SET EXERCISE: Please give again the rows starting with the line with "The width and" and going on through the line with "coord(848,428)", swapping "orange" for "red" and leaving everything else unchanged. Leave the pictures out.

MATERIAL:
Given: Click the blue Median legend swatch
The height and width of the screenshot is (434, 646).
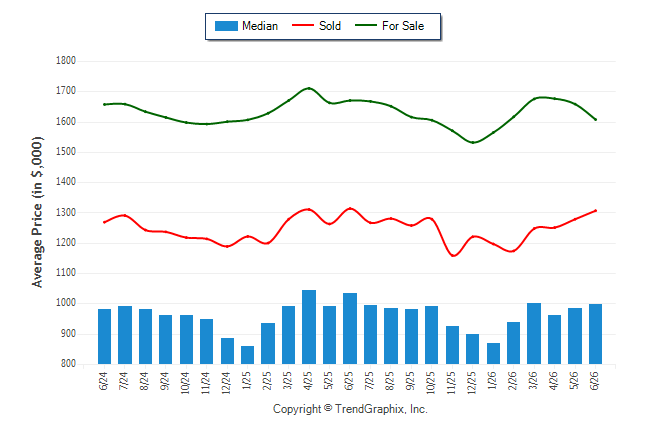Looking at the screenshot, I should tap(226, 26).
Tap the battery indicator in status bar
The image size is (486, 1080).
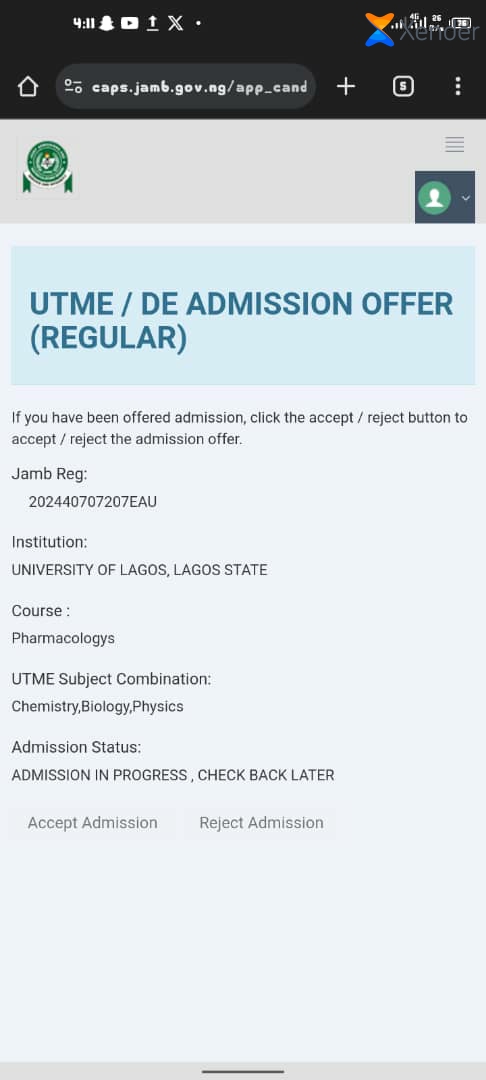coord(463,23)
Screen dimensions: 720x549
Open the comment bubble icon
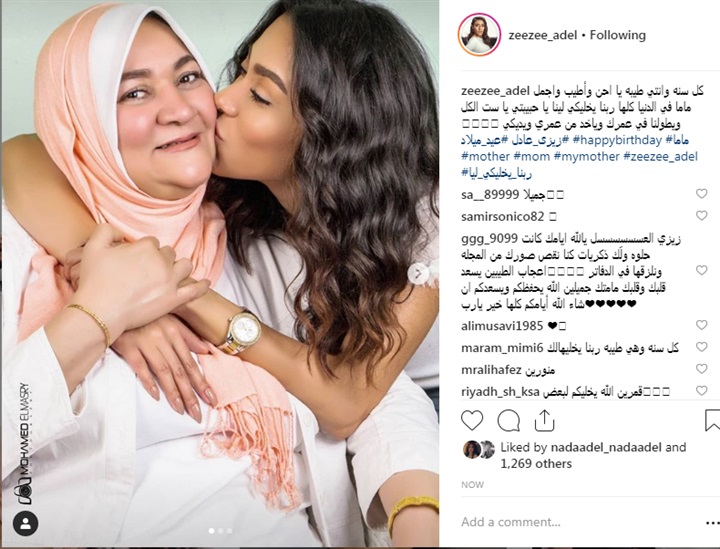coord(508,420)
...
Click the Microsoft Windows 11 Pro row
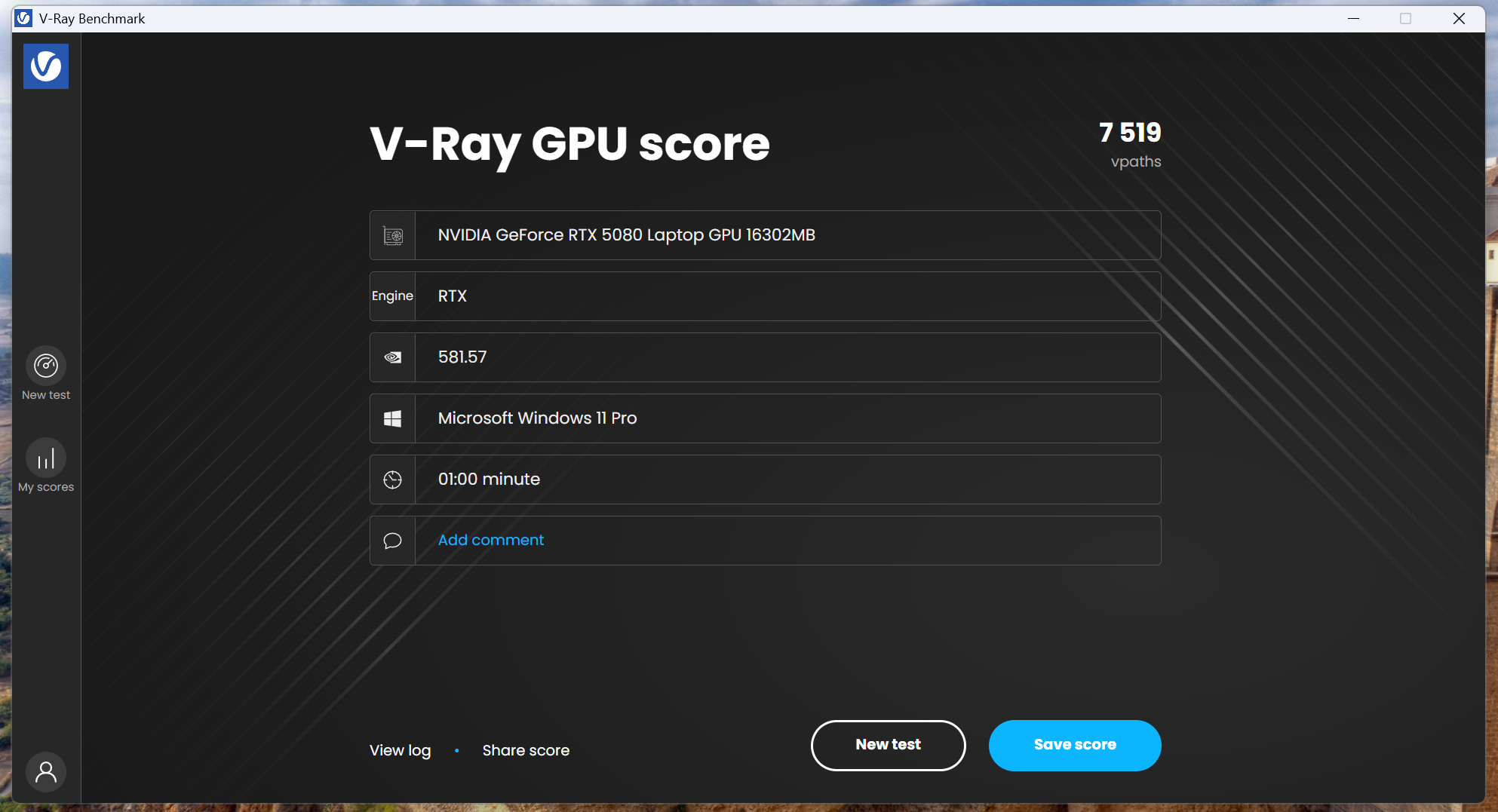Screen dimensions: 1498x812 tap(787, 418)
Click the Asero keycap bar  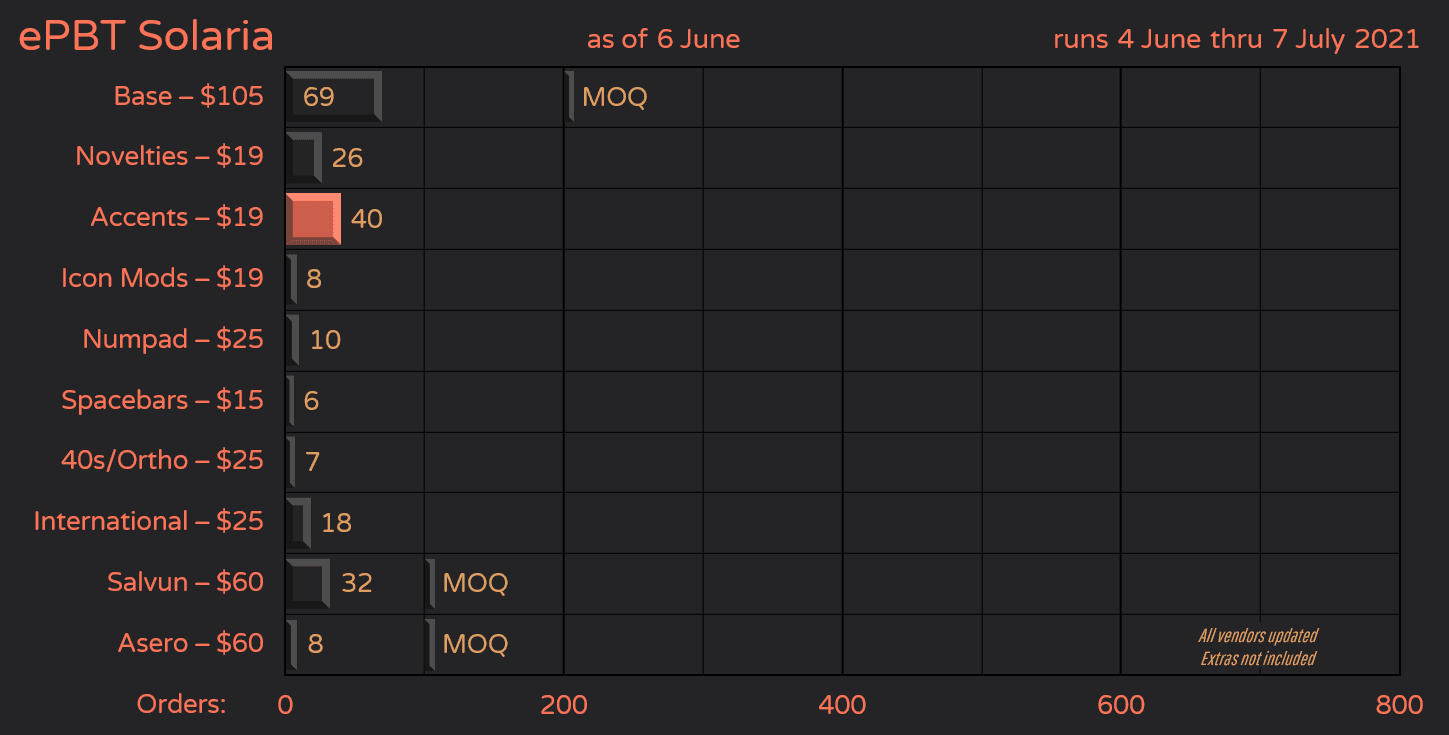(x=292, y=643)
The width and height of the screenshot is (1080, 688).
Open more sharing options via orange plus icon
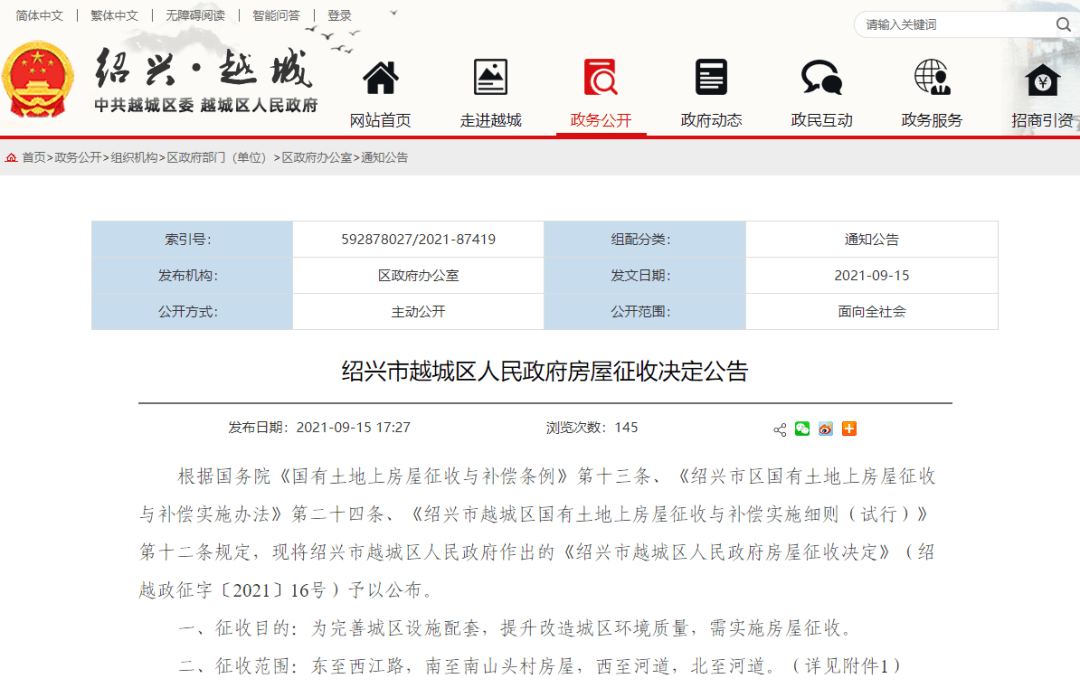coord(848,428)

RESPONSE:
The width and height of the screenshot is (1080, 688).
Open more sharing options via red plus icon
coord(848,428)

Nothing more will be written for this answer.